Element and text position data
══════
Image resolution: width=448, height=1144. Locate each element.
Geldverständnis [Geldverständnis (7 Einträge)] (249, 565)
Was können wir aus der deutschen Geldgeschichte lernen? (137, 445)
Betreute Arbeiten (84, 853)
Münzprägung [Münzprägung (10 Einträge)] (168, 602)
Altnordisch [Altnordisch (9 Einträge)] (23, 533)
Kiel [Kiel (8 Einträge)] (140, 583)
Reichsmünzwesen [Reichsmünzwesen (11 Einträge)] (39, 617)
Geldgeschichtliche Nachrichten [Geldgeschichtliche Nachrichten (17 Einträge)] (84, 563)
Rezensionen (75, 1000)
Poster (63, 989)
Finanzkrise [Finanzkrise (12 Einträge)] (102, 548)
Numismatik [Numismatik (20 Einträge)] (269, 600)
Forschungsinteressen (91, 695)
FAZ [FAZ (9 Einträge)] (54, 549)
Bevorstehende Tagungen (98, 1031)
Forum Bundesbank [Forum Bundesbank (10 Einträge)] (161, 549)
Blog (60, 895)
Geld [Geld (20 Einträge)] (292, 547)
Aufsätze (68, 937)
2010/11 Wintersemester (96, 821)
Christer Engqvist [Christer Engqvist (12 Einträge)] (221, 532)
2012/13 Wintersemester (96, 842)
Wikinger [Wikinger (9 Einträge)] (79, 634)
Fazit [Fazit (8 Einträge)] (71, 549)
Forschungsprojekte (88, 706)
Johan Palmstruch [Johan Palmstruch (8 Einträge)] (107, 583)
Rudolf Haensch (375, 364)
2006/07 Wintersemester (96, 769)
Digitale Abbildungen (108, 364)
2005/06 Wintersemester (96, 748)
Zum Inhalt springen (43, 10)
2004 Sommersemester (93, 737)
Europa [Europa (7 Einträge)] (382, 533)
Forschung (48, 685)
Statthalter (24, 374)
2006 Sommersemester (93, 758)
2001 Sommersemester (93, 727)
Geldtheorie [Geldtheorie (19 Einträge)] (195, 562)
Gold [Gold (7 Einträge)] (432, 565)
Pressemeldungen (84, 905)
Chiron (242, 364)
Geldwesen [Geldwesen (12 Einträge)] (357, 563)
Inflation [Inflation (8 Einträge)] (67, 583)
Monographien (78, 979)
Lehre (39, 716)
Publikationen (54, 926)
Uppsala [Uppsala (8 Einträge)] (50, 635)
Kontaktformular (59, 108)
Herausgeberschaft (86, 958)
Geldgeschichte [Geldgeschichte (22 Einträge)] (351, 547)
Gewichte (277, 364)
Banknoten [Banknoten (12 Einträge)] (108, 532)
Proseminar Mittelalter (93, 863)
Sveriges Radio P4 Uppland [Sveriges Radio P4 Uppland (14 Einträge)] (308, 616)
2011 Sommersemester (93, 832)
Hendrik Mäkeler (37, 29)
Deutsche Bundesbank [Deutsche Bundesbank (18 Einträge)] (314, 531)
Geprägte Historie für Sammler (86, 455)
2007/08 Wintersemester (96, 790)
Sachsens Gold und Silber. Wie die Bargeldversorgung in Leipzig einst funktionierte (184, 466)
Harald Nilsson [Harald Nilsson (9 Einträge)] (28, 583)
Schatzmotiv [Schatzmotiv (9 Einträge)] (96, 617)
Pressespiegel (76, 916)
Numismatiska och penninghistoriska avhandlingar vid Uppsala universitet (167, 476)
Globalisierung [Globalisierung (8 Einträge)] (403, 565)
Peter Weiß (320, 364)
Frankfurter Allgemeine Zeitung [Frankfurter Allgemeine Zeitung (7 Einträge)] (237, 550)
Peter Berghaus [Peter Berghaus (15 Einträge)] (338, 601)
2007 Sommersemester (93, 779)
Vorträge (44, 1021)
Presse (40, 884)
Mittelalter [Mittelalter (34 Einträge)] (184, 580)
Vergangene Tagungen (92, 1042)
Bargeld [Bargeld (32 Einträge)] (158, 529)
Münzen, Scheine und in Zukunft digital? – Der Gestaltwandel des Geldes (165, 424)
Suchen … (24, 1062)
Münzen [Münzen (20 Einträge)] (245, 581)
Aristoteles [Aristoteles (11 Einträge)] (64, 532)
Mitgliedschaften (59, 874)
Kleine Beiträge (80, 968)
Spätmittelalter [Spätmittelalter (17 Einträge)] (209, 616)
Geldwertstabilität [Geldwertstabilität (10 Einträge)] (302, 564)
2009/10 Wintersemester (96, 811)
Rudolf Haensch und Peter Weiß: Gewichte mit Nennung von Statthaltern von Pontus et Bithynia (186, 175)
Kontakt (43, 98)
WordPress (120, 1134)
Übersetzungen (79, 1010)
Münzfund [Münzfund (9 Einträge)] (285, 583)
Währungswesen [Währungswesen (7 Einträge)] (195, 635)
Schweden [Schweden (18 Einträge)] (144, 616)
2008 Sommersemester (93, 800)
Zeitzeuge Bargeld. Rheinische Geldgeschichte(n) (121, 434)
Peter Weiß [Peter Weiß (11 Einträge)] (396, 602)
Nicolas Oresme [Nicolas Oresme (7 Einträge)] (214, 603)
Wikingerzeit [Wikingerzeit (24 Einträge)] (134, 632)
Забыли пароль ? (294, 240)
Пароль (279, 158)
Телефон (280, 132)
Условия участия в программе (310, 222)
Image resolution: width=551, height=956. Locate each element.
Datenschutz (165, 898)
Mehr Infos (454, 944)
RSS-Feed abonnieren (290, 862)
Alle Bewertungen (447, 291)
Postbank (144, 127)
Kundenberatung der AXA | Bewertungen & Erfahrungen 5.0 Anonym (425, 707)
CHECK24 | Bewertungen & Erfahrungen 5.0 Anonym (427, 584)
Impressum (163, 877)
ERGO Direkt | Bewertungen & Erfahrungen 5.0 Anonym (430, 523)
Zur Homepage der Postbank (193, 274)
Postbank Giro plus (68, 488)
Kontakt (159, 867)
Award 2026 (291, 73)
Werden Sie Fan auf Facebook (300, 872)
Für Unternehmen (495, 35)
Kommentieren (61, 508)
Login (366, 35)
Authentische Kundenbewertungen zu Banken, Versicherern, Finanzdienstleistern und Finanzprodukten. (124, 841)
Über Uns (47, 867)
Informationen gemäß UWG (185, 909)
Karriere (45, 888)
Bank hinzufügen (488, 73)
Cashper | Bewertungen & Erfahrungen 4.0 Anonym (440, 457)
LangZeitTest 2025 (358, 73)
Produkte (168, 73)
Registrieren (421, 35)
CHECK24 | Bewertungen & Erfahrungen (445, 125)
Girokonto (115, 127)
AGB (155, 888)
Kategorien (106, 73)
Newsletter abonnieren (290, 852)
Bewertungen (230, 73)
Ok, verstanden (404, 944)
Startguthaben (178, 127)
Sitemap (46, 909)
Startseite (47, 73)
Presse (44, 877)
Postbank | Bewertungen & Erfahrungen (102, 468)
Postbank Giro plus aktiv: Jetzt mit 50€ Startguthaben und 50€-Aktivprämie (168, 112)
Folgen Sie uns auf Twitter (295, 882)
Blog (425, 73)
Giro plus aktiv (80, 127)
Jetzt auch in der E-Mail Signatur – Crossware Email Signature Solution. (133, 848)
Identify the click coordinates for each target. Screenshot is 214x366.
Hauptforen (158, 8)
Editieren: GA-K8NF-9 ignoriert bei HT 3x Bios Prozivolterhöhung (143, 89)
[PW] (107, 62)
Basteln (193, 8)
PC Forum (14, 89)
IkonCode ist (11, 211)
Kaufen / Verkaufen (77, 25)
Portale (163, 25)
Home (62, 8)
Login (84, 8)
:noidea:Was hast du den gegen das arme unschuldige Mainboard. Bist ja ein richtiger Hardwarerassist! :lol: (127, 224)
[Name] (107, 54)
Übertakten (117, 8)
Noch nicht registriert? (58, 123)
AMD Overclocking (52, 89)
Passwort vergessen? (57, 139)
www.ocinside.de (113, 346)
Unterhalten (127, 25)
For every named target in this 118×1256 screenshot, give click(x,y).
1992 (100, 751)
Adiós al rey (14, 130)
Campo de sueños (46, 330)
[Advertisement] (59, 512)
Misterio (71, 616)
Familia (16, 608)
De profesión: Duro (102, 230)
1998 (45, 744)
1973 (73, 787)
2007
══════
Reproduce verbatim the lines of the material from the one containing "AGB (155, 888)" through the final line, including both ends.

» SOLUTION FOR THIS PROBLEM:
AGB (155, 888)
Kategorien (106, 73)
Newsletter abonnieren (290, 852)
Bewertungen (230, 73)
Ok, verstanden (404, 944)
Startguthaben (178, 127)
Sitemap (46, 909)
Startseite (47, 73)
Presse (44, 877)
Postbank | Bewertungen & Erfahrungen (102, 468)
Postbank Giro plus aktiv: Jetzt mit 50€ Startguthaben und 50€-Aktivprämie (168, 112)
Folgen Sie uns auf Twitter (295, 882)
Blog (425, 73)
Giro plus aktiv (80, 127)
Jetzt auch in der E-Mail Signatur – Crossware Email Signature Solution. (133, 848)
Identify the click coordinates for each target. Screenshot is 214x366.
Hauptforen (158, 8)
Editieren: GA-K8NF-9 ignoriert bei HT 3x Bios Prozivolterhöhung (143, 89)
[PW] (107, 62)
Basteln (193, 8)
PC Forum (14, 89)
IkonCode ist (11, 211)
Kaufen / Verkaufen (77, 25)
Portale (163, 25)
Home (62, 8)
Login (84, 8)
:noidea:Was hast du den gegen das arme unschuldige Mainboard. Bist ja ein richtiger Hardwarerassist! :lol: (127, 224)
[Name] (107, 54)
Übertakten (117, 8)
Noch nicht registriert? (58, 123)
AMD Overclocking (52, 89)
Passwort vergessen? (57, 139)
www.ocinside.de (113, 346)
Unterhalten (127, 25)
For every named target in this 118×1256 screenshot, give click(x,y).
1992 (100, 751)
Adiós al rey (14, 130)
Campo de sueños (46, 330)
[Advertisement] (59, 512)
Misterio (71, 616)
Familia (16, 608)
De profesión: Duro (102, 230)
1998 (45, 744)
1973 (73, 787)
2007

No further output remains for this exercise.